In the ‘decor’ are several secret jokes that are hard to see in the movie because everything moves and scenes are really short. So enjoy the original designs here, not moving and on your screen as long as you want!
This is a carpet for the meeting table of Rabobank Heerenveen. My client Anne Douwe Knobbe stressed the importance of the need for a bank to be ‘modest’ as they’re trusted with other people’s money. In this carpet lies a bit of the mutual history of Rabobank (originally a cooperative between farmers to afford costs for the community) and the ‘Grietenije’ (the Frysian bounties).
At the Rabobank in Heerenveen, a 10 floor high building, there obviously was a top floor. My client Anne Douwe Knobbe wanted a ‘place for philosophers’ on that spot and he pulled it off to get a free pass to experiment from the director. Anne Douwe asked me to design a 16 meters long carpet (produced in east Germany with 6 inks and transported to Heerenveen) and i made a map showing the connections between Heerenveen and places of influence. Note the ‘bell’ logo i also designed for ‘Frysian Quality’.
The carpet was laid on the ground and stuck to the walls, and the dark part was for projections during speeches. The light part had a meeting table designed by Flat Architects.
Photos by Arend Loerts.
For ‘Septacost’ i wrote the script and did the initial direction. I wanted the musicians to interact with the videos and the screens: this was the stage as i desinged it for the show. Frank van Hietbrink turned this design from paper to steel in a way it could be transported with trucks.
Members of Amsterdam Klezmer Band were could move the screens by turning wheels and the big surprise was at the end: what seemed to be a cliché ‘curtain at the theatre’ would be opened at the end of the gig to show a quire of ladies singing from a projected screen, The band had to play with the recordings, that were pitched by playing faster and slower, and even backward.

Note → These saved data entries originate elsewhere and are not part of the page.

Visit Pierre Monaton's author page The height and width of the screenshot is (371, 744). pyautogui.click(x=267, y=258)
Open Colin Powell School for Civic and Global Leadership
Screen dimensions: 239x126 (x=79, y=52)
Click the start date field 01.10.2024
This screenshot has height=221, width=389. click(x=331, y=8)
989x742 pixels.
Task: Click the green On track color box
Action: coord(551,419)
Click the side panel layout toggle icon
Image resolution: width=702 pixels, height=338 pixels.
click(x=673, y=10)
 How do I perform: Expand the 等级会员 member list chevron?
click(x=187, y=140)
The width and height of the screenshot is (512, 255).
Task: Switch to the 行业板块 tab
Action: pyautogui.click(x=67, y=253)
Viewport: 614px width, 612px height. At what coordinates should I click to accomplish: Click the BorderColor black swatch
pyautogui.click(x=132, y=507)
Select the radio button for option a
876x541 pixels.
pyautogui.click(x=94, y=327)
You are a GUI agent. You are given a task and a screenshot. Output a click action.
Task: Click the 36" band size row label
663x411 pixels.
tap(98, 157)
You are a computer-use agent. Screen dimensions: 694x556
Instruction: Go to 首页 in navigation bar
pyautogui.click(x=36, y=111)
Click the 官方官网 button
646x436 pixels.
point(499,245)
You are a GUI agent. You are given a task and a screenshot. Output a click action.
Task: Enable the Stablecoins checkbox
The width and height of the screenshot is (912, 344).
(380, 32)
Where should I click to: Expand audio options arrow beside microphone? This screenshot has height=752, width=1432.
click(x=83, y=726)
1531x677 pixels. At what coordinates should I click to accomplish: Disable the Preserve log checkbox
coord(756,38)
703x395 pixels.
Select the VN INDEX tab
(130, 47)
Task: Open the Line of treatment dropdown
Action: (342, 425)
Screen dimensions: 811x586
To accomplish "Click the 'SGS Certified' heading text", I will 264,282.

Backdrop for Amsterdam Klezmer Band during their Oy Oy Oy tour – the peacock is silk printed in white on black fabric and a video mapped image of the peacock with a moving eye is projected over it. And in the feathers appear -one by one- aspects of the ‘dark site’. On the black parts we projected cosmic and hallucinogenic images of the band (photos of the band members by Fred van Diem) that seemed to float in mid air while the peacock was sharp and bright due to the projection on white.